For example, one classical tool to validate CIM XML files is CIMTool ([5]). It uses Apache Jena ([6]), a framework for reasoning with RDF and OWL data. It is able to check directly the cardinality of a property; for example, it will verify that a Terminal is always connected to a ConnectivityNode. But to check the inverse end of this same association (a ConnectivityNode is always connected to at least 2 Terminal), some extensions have been made and the rule is written:
problem("Isolated node" ConnectivityNode "expect two or more terminals. Subject "
?n " has less.")
<-(?n rdf:type ConnectivityNode)
countLessThan(2 * Terminal.ConnectivityNode ?n)
It clearly shows that the ConnectivityNode.Terminals property is unknown.
This example makes evidence that, while a standard for the syntactic level is needed (and XML and derived standards are perfect for that), a full validation of data up to the semantic level is difficult to achieve when the tool works only at this syntactic level.
III. IEC61850
IEC 61850 is a set of standards for the design of electrical substation automation and intelligent electronic devices. We will focus on one of them, IEC 61850-6: Configuration language for communication in electrical substations. SCL (Substation Configuration description Language) is the language and representation format for the configuration of electrical substation devices. It includes data representation for substation device entities; its associated functions represented as logical nodes, communication systems and capabilities. The
interoperability of IEC 61850 devices and systems is an important goal of this standard, and tests are often conducted to check correct exchange of data.

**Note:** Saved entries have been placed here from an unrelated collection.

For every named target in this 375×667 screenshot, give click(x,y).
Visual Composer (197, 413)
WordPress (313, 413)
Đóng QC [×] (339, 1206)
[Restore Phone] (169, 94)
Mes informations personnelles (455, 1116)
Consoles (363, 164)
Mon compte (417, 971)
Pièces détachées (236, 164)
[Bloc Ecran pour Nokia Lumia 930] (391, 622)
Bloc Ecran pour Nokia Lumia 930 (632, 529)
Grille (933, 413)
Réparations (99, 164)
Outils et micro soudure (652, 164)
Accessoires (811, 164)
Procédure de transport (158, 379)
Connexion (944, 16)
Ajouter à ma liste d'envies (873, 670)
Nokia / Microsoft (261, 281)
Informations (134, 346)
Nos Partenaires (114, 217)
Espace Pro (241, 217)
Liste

The IEC 61850-6 standard specifies the exchange format using XML Schema. Even if some UML diagrams are present, they just display some part of the full XML Schema using a graphical notation; they do not define a semantic model.
To illustrate this point, the Fig. 4 shows an extract of some UML classes (which are in fact XML Schema types) present in SCL. The black diamonds used here means composite relationships, and correspond directly to the inclusion of elements in XML. tNaming, which is an indirect superclass of all the others except tTerminal, enforces the presence of the name attribute.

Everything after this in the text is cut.